Die Taufe ist das erste und grundlegende Sakrament, in der wir Gottes JA zum Menschen feiern. Durch die Taufe wird man gleichzeitig Mitglied der christlichen Gemeinschaft. Aus diesem Grund wird sie häufig mit der Geburt verbunden. Die Geburt eines Kindes ist eine herausragende Erfahrung. Sie ist für Kind und Eltern eine Erfahrung des Übergangs. Das Kind tritt aus der Geborgenheit des Mutterleibes hinaus in die Welt und beginnt mit dem ersten Atemzug sein eigenständiges Leben. Für Vater und Mutter stellen sich oft neue Fragen: Woran sollen wir uns orientieren in unserer Aufgabe als Eltern? Auf was können und wollen wir mit unserem Kind hoffen und bauen? Wer steht uns bei? Wo wollen wir dazugehören?
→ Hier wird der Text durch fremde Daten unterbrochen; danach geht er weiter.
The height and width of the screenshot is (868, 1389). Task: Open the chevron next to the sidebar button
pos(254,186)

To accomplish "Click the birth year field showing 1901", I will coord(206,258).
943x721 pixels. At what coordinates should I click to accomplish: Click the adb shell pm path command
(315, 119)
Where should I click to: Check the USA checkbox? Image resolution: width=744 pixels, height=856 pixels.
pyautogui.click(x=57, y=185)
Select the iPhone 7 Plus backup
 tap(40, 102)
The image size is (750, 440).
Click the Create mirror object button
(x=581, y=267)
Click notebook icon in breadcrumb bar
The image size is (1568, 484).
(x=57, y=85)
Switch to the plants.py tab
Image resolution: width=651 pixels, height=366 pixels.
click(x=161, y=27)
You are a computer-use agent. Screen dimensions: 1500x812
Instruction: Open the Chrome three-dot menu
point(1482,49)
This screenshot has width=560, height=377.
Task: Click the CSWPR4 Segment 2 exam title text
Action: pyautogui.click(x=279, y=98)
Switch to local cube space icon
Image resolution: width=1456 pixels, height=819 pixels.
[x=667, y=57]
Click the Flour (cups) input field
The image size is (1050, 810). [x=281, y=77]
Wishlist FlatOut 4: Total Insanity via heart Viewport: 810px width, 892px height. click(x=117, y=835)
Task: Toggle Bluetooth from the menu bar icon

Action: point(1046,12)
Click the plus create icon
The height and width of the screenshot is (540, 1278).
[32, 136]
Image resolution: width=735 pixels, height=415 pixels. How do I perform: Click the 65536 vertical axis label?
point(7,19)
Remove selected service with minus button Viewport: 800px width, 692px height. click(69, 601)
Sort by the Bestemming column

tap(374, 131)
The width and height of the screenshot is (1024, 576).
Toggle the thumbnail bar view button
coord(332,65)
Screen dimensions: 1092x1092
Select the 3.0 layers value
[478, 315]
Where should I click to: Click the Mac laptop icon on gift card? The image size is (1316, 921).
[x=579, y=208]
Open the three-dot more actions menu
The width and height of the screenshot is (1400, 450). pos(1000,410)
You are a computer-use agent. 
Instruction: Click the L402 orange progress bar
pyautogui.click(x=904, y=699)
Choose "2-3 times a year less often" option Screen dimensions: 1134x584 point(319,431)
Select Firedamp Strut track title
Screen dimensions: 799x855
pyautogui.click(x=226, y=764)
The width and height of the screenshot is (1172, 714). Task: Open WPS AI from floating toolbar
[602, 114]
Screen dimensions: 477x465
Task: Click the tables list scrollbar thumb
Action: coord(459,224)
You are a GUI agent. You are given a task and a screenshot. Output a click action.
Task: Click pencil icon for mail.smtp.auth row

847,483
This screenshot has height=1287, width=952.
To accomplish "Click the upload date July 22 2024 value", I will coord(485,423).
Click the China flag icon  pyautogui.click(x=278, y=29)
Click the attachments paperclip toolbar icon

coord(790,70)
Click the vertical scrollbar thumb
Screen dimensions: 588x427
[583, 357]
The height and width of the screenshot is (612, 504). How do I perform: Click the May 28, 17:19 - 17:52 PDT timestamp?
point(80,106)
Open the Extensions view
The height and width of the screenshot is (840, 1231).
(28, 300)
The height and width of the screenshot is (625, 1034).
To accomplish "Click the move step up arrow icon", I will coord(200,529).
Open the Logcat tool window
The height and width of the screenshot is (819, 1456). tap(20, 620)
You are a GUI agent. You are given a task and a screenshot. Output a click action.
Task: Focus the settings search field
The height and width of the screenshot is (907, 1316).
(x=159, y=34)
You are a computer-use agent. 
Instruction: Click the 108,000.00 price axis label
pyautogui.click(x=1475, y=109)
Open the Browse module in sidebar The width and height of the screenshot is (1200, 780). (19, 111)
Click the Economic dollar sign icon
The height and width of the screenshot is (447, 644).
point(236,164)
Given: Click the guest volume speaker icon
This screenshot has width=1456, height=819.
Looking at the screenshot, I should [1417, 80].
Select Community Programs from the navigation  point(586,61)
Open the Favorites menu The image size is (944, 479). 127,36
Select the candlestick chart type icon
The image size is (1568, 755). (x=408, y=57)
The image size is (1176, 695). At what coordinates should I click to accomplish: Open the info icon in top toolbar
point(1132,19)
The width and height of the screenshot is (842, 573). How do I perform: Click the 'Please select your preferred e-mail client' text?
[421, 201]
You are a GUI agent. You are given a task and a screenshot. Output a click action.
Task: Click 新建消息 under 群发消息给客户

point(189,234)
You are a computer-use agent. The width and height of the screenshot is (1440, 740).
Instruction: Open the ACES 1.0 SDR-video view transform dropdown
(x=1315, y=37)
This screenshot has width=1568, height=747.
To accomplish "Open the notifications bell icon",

Erziehung auf der Basis christlicher Werte

Wir unterstützen Sie gern und bieten Ihnen in diesen wichtigen Fragen unsere Begleitung an. Der Entscheid, Ihr Kind zu taufen, beinhaltet Ihr JA, Ihr Kind auch im Geist der frohen Botschaft Jesu und auf Basis christlicher Werte zu erziehen und es mit dem Leben der Kirche vertraut zu machen.

Ablauf der Taufe

Die Tauffeier findet im Rahmen des Gemeindegottesdienstes oder als separate Feier im Familienkreis statt. Die wichtigsten Elemente sind die Verkündigung des Evangeliums, das Bekenntnis zum christlichen Glauben und der eigentliche Taufakt. Das Kind wird am Kopf mit dem Taufwasser übergossen, im Namen Gottes, des Vaters, des Sohnes und des Heiligen Geistes getauft.
Es wird zudem mit Chrisamöl gesalbt als Zeichen der besonderen Erwählung durch Gott. Die Taufkerze wird an der Osterkerze entzündet. Ihr Licht symbolisiert, dass Jesus Christus dem Täufling Licht auf seinem Lebensweg sein soll.

Patenschaft

Für die Tauffeier brauchen Sie mindestens eine Patin (Gotte) oder einen Paten (Götti) für Ihr Kind. Die Zusage zur Patenschaft drückt die Bereitschaft aus, das Kind auf seinem persönlichen Lebens- und Glaubensweg zu begleiten. In der Regel sollten die Paten einer christlichen Kirche angehören, einer oder eine sollte Mitglied der katholischen Kirche sein.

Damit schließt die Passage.